#### PROBLEMA A RESOLVER:
Por favor, traduce al inglés esta oración del extracto sobre la causa por abusos en el fútbol: «Todo esto puede ser una enseñanza para muchos otros pibes: es mejor hablar».

#### EXTRACTO DEL DOCUMENTO:

::::::

Por fuera de eso, quedan los pibes, las víctimas. Joaquín intenta retomar su vida, lo que alguna vez dijo en revista Anfibia: «Sólo espero volver a jugar al fútbol y que pase todo esto». Pero todo esto todavía no pasó, todavía es un eco. Joaquín se llevó la peor parte y tiene que lidiar con que alguien repita que entre los jugadores había un entregador, cuando él era otra víctima. Tampoco fue fácil lo que sobrevino para el resto de los chicos, que siguieron procesos terapéuticos para continuar con sus vidas y, sobre todo, para continuar en el fútbol.
–Los chicos están bien, haciendo vida normal –cuenta Fernando Langenauer, encargado de la pensión–. Siempre la hicieron, lo que pasó fue que todo se convulsionó; hubo un proceso en que se llevó a pibes a diversos organismos, a terapia, a hospitales, a la fiscalía, a Cámara Gesell, y todo ese acompañamiento. Les mandamos un mensaje cada 48 horas a las familias de todos los chicos. A mí me tocó contarle a cada una de las familias que el chico fue abusado. No se lo deseo a nadie en el mundo».
Puede resultar paradójico, pero el silencio de este tiempo permite hablar. Quita el ruido del medio, el que mediatizó la causa con acusaciones de impacto en televisión o con la difusión de nombres de otras víctimas, hoy mayores de edad. Los últimos, en cambio, fueron días en los que la causa por abusos en el fútbol no ocupó espacios en la televisión, los diarios, las radios o las redes sociales, lo que permitió reencauzar la vida de las víctimas, que siguen todas en el club. Y eso también puede resultar extraño. Después de lo que ocurrió, ¿los padres no decidieron que sus hijos se volvieran a sus ciudades, a sus casas? Tal vez ahí hubiera habido un fracaso: que haber hablado hubiera significado el final de una eventual carrera en el fútbol para los pibes. Todo esto puede ser una enseñanza para muchos otros pibes: es mejor hablar.

::::::

#### DATOS A EXAMINAR:
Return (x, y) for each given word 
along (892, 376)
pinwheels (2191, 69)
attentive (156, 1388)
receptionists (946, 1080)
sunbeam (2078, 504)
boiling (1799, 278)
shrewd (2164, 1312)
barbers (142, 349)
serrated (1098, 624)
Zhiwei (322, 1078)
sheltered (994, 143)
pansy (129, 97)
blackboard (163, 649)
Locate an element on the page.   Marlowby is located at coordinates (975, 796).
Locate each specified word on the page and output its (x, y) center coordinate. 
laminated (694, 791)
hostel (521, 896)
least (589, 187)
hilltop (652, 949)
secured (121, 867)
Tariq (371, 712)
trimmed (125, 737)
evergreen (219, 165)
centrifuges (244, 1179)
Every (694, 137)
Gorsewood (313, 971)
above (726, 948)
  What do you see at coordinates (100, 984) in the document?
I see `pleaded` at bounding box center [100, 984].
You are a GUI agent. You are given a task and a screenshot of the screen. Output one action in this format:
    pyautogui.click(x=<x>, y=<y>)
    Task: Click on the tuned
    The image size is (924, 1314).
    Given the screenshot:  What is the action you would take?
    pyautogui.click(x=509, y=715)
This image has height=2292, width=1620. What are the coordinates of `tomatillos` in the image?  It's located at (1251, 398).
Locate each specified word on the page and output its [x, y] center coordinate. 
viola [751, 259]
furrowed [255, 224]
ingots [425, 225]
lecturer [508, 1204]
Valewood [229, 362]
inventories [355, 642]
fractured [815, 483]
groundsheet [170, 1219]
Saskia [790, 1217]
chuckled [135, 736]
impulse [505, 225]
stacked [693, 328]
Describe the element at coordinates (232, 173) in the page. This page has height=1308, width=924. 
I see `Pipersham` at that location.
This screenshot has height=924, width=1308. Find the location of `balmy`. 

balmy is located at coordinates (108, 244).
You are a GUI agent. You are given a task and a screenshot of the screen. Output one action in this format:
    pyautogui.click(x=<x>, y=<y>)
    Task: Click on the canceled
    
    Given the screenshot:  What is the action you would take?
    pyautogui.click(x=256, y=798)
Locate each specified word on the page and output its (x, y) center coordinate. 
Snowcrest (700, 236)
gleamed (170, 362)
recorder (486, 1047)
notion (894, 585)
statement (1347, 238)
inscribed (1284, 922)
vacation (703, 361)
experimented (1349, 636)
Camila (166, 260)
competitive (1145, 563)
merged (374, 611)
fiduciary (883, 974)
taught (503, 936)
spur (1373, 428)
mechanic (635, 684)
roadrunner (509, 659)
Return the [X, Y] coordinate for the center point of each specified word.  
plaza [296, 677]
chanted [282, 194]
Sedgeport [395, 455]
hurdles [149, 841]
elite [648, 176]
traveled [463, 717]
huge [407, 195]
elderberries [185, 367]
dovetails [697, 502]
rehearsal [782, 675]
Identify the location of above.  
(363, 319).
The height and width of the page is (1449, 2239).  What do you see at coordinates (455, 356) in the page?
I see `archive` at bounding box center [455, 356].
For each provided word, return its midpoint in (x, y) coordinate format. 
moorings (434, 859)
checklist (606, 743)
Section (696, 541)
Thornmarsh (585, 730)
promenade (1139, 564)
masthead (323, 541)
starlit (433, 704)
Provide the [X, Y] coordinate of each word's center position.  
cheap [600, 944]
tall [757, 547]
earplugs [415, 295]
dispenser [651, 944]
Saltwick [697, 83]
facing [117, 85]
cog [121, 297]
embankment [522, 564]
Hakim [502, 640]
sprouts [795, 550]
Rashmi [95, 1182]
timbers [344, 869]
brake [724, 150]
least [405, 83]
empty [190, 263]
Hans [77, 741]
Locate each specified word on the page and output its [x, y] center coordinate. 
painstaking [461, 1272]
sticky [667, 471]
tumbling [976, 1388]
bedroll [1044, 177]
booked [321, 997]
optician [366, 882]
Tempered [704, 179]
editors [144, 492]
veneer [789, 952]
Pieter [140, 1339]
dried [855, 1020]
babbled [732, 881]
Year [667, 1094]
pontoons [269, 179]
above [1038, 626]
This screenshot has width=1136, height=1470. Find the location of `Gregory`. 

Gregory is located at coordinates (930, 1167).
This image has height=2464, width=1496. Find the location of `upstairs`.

::::::

#### RESULTADO:
All of this can be a lesson for many other kids: it is better to speak up.